Friday, October 18, 2002
Carlisle perfects recipe for Girl Scout program
With a plethora of after-school activities available to the town's children, many kid-based organizations have seen their enrollment shrink in recent years. Despite the competition, however, the Girl Scout program in Carlisle continues to grow in numbers and financial strength. Furthermore, these girls are giving back to the town in terms of community service.
This year over 150 girls have registered to participate in the Carlisle program. At the Brownie level, there are at least 30 girls in each of grades one, two, and three. That's more than half of the girls in each class. Concord has about a 25% participation level for the same grades. For the first year, Carlisle has a group of five tenth graders at the Cadette level.
"There definitely seems to be a boom," says Michelle Sobin, one of three coordinators of the Concord/Carlisle service unit, and a co-leader for two troops. "People are interested in this values-based organization. It's very supportive of girls' sense of self and well-being."
Last year, the girls sold 8,402 boxes of cookies at $4 a unit. The year before, the price was a dollar cheaper, but the group only sold 7,794. Other major fundraisers include magazine subscriptions and family partnership donations. A portion of these activities comes back to the girls' troop and service unit. As such, the girls do not pay for encampment, their annual overnight trip, nor for many activities throughout the year. After nominal registration fees and optional uniforms, the cost to a family stays low.
The girls volunteer for a range of community service projects. They participate annually in the Mosquito trash party, make cards for patients at the Veteran's Hospital in Bedford, and prepare holiday gift boxes for senior citizens. They roll coins to facilitate collection of money for UNICEF after Halloween. They organize the lost-and-found area at the end of the school year to the relief of many town parents.
Carlisle figures in service unit
Last year the Patriots Trail Council, the governing Girl Scout body in the greater Boston area, merged the Concord and Carlisle programs and called it the Concord/Carlisle Service Unit. The unit leaders in both towns meet once a month, alternating locations between the Carlisle Public School, and the Concord Scout house. The leadership team that conducts the meeting includes Sobin, Linda Kuramoto (also from Carlisle), and Jean Mickle from Concord.

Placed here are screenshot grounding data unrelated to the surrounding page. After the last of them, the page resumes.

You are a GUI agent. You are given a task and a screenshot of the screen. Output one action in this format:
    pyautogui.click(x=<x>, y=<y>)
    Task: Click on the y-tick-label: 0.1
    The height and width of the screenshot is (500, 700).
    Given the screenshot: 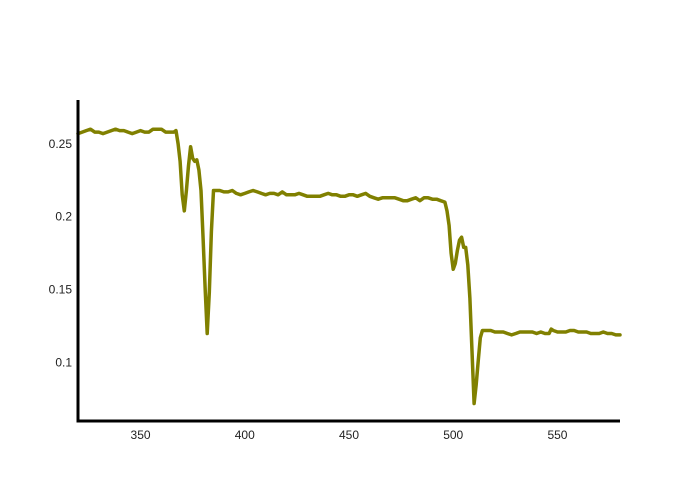 What is the action you would take?
    pyautogui.click(x=64, y=363)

"There's a lot of volunteer support to this team," acknowledged Kuramoto. The leaders total 84 at present, with half coming from Carlisle. About 30 leaders of the total attend the service unit meetings.
Linda Fabrizio, who had served as Carlisle town coordinator for five years, as well as on the service unit, agrees that volunteers are the cornerstone, but believes the program itself and the focus on girls is the key of its success. This hasn't changed from her own days as a Girl Scout.
"The girls learn leadership," said Fabrizio. "They learn how to help others through service projects. They learn to work together. Those are great values." Sobin, a former Girl Scout like Fabrizio, identifies one way the program has improved for the better, "Back then, the leader would tell you what to do. Now the girls, in partnership with the adults, decide what to do. That's a very dramatic shift."
With the focus on empowering girls, it's not surprising that the Girl Scout program in Carlisle is on the upswing. From the number of registrations that keep coming in, the girls appear to be telling their friends how much fun they are having. We all benefit from the results.